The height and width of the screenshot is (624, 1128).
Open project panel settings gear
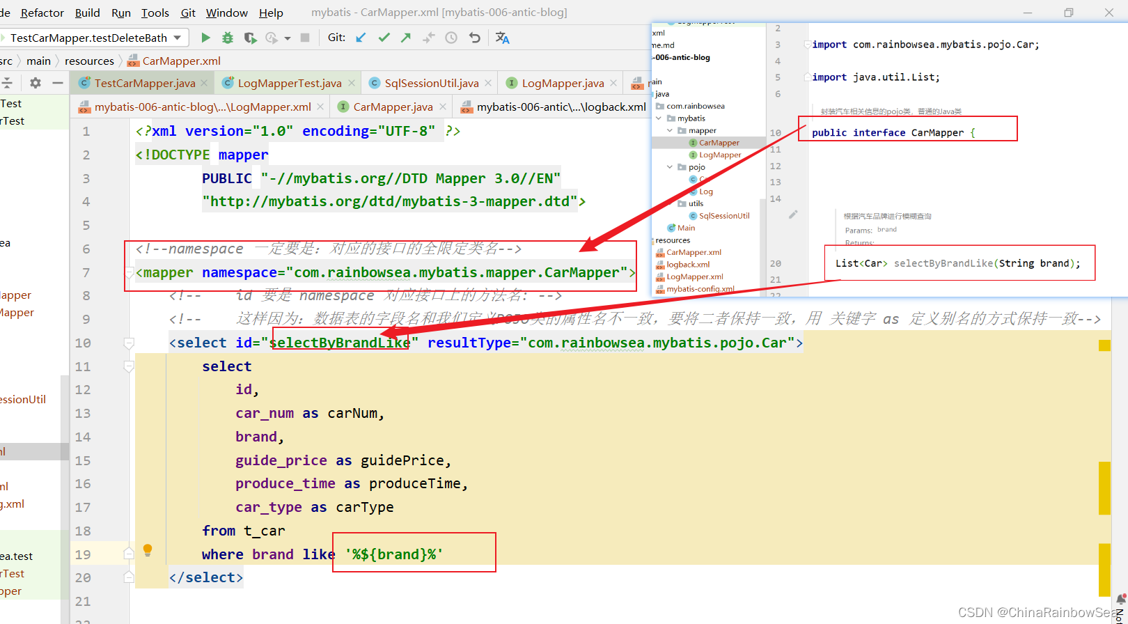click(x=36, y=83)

————

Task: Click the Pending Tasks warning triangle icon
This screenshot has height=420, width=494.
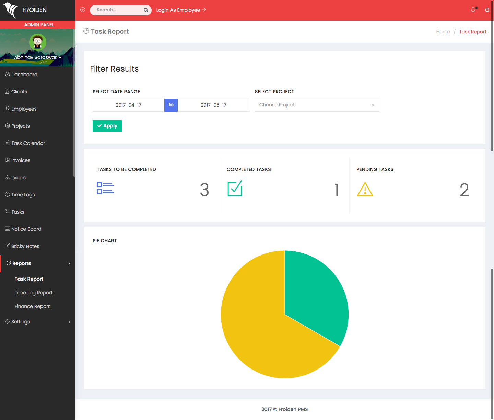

————

→ EXERCISE BRIEF: Go through the material and report each line that holds the string "width".

→ SOLUTION FOR THIS TASK:
The height and width of the screenshot is (624, 1128).
This screenshot has height=420, width=494.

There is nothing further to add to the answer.